Nine wives boycott king’s return

Published October 25, 2002

MBABANE: For the third time in a row at a major public event, the nine wives of Swaziland’s King Mswati III’s on Wednesday failed to turn up at the airport to meet him upon his arrival from a trip to Qatar, Thailand and Botswana.

The women were protesting the king’s recent move to take three new brides, including a schoolgirl, inside sources at the palace in this southern African kingdom said.

The “strike” came just a day after the country’s High Court took the unprecedented step of ordering the release of an 18-year-old girl abducted by the king’s representatives to become his 11th wife.

Three weeks ago, the wives were conspicuously absent when King Mswati arrived at the airport from a Southern African Development Community (SADC) meeting in Angola.

Flimsy excuses were given by the governor of the royal residences, but when the women failed to turn up for the police passing out parade last week, the speculation started to mount.

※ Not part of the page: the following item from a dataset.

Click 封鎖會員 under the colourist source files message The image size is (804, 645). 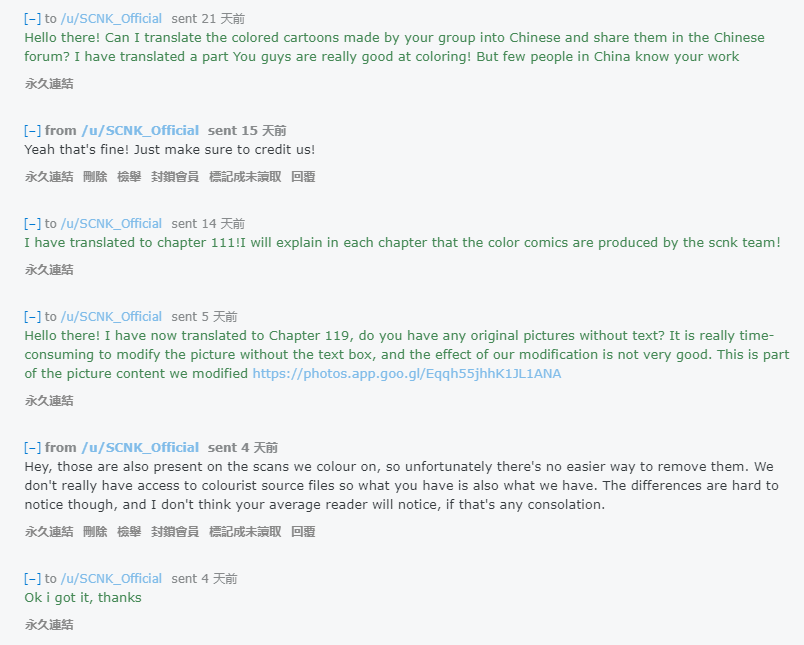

Their absence on Wednesday confirmed the rumours and when he disembarked from the plane clad in Arab attire, the king looked like a man walking into a crisis.

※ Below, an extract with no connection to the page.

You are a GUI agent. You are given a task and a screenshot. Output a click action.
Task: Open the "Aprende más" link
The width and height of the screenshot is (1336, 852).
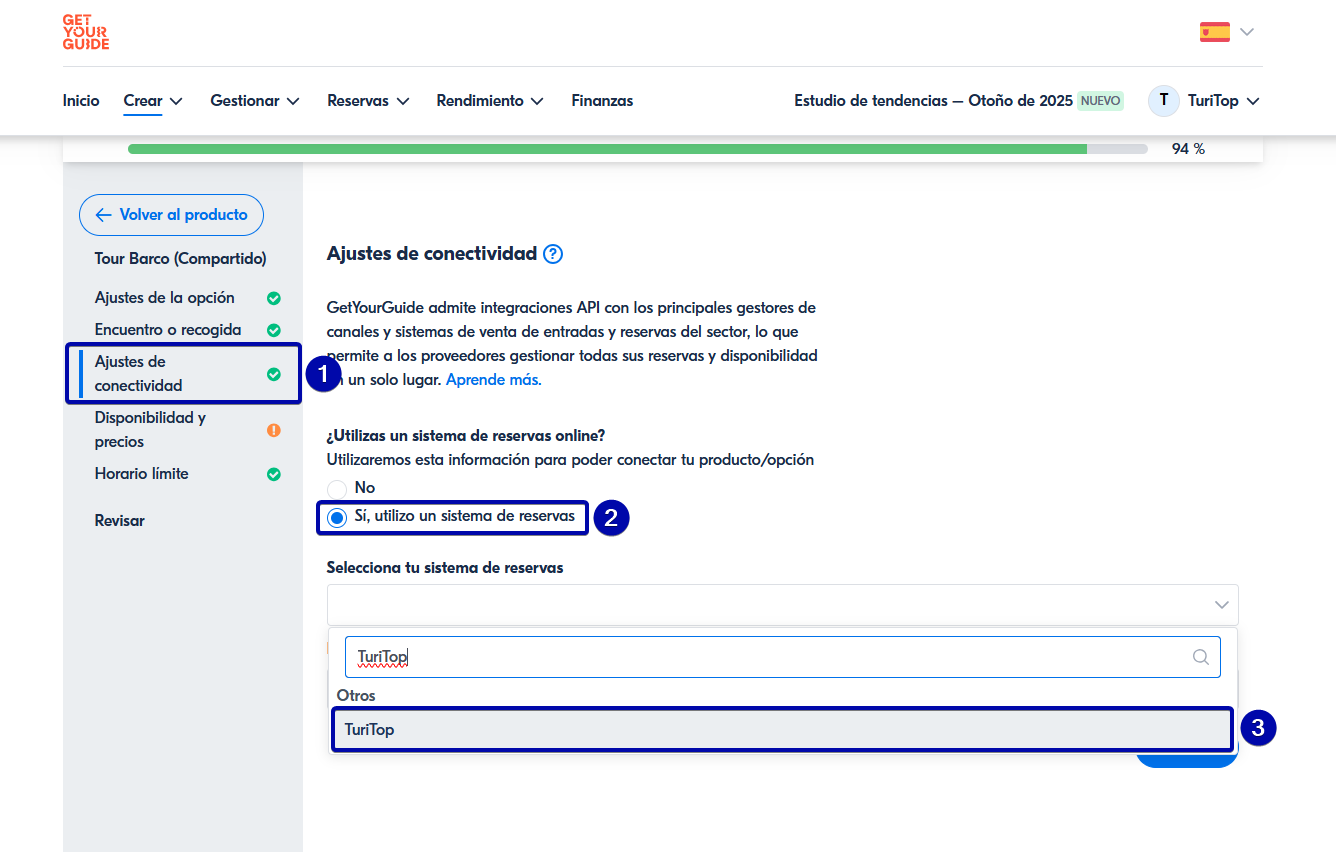click(493, 380)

The wives are said to have flatly refused to attend any public functions, arguing that the 34-year old king was more interested in schoolgirls than his legal wives. The women are said to be dissatisfied and are thinking about asking for divorce.

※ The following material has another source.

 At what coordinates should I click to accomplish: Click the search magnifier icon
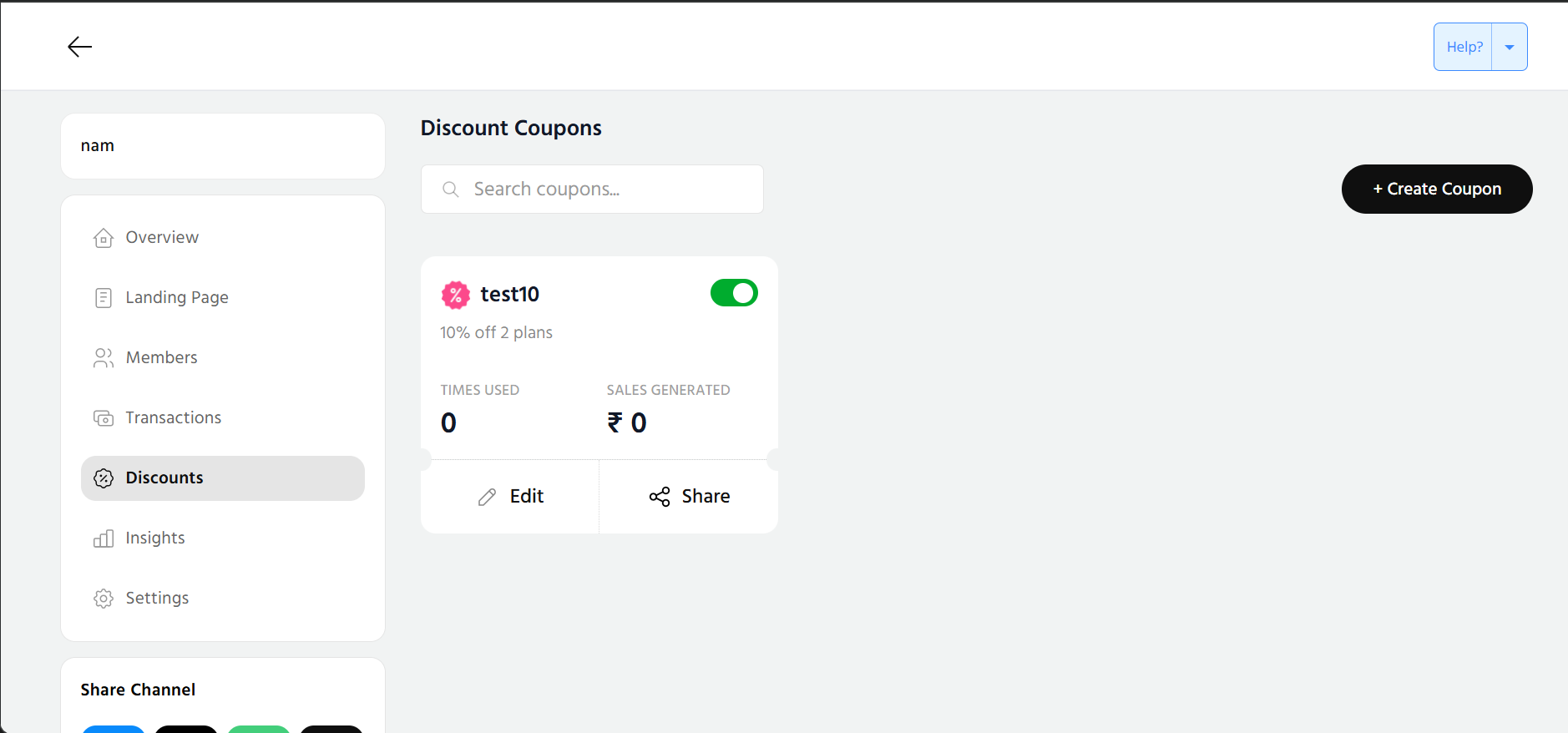(451, 190)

On Tuesday, the High Court ruled in favour of the mother who took the royalty to court following the abduction of her 18-year-old daughter, Zena, three weeks ago to become Mswati’s next wife. The judge ordered Zena returned to her mother by Thursday,

But on Tuesday, armed police at the gates of the guest house where Zena has been kept since her abduction, refused to accept the court order directing that the girl was to be released to the custody of her mother.

Upon his arrival at the airport, Mswati denied any knowledge of the court case and blamed local journalists for peddling lies about him to the foreign press.

He criticized local journalists for dwelling on negative issues rather than promoting the welfare of the small African kingdom, situated between the South African and Mozambican border.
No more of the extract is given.